« Ça fait quatre ans qu’on souffre et nous n’avons toujours pas de réponse. Je reste persuadée qu’il s’agit d’une affaire d’État. Il faut que ceux qui savent parlent. La seule solution qui nous reste, c’est de faire appel à Sarkozy », lance Françoise Jolivet, plus que jamais persuadée de l’implication d’un sous-marin dans le naufrage du Bugaled-Breizh. Le dernier rapport écartant la thèse de la croche molle est un signe fort pour la sœur d’Yves Gloaguen, le patron du chalutier, décédé dans le naufrage survenu le 15 janvier 2004 au large du cap Lizard. « Ils veulent qu’on lâche, mais on ne lâchera pas ».
Le juge en Angleterre
C’est la piste du sous-marin que semble suivre le juge d’instruction. Il devait se rendre en Grande-Bretagne courant janvier. « Un déplacement reporté en février ou en mars », expliquait, hier, Christian Bergot. Pour l’avocat des familles des victimes, « il faut une intervention rapide et efficace des autorités françaises, au plus haut niveau, afin de demander aux Britanniques de collaborer à la recherche de la vérité ». Une lettre ouverte sera rédigée dans les prochains jours à l’intention du président de la République et du Premier ministre britannique. Les parties civiles attendent que la lumière soit notamment faite sur le « Thursday war », un exercice britannique organisé le jour du naufrage, parallèlement à celui de l’Otan. « Il faut que les Anglais collaborent, cette fois. Nous avons le sentiment qu’ils ne communiquent que les éléments qui les disculpent », souligne M e Kermarrec, l’avocat de l’armateur du Bugaled-Breizh.
Le treuil en question
Et si l’instruction semble désormais concentrer ses efforts sur la thèse du sous-marin, elle n’écarte pas définitivement d’autres pistes, à la demande de la procureure. Elle a souhaité que l’armateur du chalutier soit interrogé sur les travaux réalisés sur le treuil bâbord qui avait laissé filer 140 mètres de câble. « C’est vrai, le moteur du treuil a été changé la marée avant le naufrage, mais il a été remplacé par un moteur identique », indique Michel Douce. « De toute façon, la cause du naufrage n’est pas la croche », renchérit son avocat. Des parties civiles pas insensibles à l’annonce du départ de la procureure de Quimper pour Bayonne : « A chaque élément nouveau dans le sens de la croche avec un sous-marin, Mme Kayanakis est montée au filet pour allumer un contre-feu », regrette Christian Bergot. Un avocat d’abord satisfait de la poursuite de l’instruction à Quimper, confirmée cette semaine.
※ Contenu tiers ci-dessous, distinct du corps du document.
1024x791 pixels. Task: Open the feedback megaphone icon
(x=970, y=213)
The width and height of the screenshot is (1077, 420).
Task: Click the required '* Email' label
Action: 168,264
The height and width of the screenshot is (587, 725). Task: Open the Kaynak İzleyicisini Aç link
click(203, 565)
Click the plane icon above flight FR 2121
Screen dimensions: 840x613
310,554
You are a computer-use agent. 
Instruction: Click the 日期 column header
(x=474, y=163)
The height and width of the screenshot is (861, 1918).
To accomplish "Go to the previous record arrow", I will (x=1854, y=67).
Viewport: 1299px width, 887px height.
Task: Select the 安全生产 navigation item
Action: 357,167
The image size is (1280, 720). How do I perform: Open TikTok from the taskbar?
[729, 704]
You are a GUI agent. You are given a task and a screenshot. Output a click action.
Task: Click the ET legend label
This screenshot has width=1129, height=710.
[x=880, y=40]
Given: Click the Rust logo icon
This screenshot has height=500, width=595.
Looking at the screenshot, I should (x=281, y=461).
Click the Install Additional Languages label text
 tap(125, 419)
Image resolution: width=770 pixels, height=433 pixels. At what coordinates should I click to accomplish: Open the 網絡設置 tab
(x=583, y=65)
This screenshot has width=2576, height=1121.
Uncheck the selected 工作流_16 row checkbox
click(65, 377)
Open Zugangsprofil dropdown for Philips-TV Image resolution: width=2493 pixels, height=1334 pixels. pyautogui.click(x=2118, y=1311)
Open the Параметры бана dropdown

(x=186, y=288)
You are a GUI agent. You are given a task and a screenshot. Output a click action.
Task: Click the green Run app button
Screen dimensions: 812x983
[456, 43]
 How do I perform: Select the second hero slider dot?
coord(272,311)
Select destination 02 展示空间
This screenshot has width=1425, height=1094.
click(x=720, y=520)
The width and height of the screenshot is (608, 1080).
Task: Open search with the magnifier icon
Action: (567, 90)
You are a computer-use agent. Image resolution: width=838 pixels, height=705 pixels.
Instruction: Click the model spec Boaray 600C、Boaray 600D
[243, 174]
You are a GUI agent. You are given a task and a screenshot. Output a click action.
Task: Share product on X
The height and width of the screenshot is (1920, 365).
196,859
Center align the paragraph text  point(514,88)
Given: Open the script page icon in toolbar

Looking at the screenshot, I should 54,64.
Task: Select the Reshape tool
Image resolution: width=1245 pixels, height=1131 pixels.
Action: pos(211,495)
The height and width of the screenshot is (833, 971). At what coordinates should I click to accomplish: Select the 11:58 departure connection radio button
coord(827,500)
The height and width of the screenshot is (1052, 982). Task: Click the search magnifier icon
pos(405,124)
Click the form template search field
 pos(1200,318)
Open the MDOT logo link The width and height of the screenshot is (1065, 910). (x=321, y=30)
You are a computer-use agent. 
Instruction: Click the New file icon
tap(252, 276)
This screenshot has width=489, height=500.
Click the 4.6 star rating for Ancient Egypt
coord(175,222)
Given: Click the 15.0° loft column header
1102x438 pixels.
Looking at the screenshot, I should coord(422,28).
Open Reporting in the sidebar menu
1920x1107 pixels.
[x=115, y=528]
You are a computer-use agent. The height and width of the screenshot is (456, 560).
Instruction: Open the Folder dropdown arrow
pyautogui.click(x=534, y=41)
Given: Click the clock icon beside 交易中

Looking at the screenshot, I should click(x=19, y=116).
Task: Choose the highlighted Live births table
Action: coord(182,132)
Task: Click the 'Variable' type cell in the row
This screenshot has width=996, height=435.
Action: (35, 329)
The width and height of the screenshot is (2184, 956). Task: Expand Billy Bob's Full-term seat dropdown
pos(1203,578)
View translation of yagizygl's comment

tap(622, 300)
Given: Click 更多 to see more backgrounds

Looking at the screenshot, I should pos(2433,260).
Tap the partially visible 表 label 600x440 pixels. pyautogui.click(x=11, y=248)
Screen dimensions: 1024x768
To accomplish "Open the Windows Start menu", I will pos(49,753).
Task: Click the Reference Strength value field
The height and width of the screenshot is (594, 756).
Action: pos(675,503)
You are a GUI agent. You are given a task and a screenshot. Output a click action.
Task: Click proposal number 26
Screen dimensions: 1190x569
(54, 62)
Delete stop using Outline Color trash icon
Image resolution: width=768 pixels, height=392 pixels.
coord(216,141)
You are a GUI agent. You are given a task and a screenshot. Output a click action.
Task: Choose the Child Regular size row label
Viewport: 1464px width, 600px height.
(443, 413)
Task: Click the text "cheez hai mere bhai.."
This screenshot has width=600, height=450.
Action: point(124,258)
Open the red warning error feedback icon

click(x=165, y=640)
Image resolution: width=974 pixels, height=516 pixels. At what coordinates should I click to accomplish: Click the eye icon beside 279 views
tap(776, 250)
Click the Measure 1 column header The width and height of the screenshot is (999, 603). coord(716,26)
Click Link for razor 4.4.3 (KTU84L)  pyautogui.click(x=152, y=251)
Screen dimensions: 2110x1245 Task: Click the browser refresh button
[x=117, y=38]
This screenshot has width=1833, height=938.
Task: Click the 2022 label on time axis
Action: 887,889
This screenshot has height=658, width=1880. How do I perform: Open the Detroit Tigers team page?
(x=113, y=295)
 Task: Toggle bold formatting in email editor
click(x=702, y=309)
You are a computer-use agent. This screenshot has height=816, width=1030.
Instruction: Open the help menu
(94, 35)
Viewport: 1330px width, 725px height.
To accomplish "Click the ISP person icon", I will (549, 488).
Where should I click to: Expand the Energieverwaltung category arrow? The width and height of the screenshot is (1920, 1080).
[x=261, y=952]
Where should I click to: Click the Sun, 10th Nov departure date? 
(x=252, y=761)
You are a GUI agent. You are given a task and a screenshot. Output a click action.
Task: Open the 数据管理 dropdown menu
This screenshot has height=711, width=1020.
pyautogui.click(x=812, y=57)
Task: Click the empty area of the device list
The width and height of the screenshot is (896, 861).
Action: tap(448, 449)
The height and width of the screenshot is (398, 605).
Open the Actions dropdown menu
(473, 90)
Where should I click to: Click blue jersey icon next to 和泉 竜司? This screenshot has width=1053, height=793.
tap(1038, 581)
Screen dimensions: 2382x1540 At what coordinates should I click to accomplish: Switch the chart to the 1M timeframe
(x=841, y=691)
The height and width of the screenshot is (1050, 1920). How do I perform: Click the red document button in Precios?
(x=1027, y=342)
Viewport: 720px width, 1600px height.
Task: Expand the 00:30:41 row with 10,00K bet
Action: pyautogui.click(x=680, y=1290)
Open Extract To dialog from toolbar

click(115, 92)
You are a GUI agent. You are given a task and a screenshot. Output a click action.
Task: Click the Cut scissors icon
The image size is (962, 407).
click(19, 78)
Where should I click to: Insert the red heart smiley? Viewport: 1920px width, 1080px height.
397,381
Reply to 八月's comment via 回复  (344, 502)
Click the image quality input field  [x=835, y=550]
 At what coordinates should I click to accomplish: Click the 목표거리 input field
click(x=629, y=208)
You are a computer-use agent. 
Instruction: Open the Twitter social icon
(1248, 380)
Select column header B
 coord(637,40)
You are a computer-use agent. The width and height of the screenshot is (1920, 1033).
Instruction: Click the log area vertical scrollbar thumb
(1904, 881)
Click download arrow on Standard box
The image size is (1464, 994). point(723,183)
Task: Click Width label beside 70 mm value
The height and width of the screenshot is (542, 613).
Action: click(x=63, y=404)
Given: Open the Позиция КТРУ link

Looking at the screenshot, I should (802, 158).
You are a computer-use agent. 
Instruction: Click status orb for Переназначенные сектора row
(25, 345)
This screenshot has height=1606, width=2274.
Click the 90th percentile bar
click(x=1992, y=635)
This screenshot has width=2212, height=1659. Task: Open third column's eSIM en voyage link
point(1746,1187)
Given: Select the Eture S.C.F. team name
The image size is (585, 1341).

Écartée un temps, la thèse de la présence d’un autre bâtiment - témoin ou responsable - sur les lieux du naufrage est à nouveau d’actualité, selon M e Kermarrec, l’avocat de Michel Douce. « Le juge d’instruction pensait que le radeau crevé par le plongeur des Coast Guards était celui ramené par l’Hermine (NDLR : il portait une entaille de 10 cm dans le fond). Mais le plongeur a été une nouvelle fois interrogé et a bien confirmé que le radeau avait coulé après qu’il l’a entaillé dans le fond et le tube latéral ».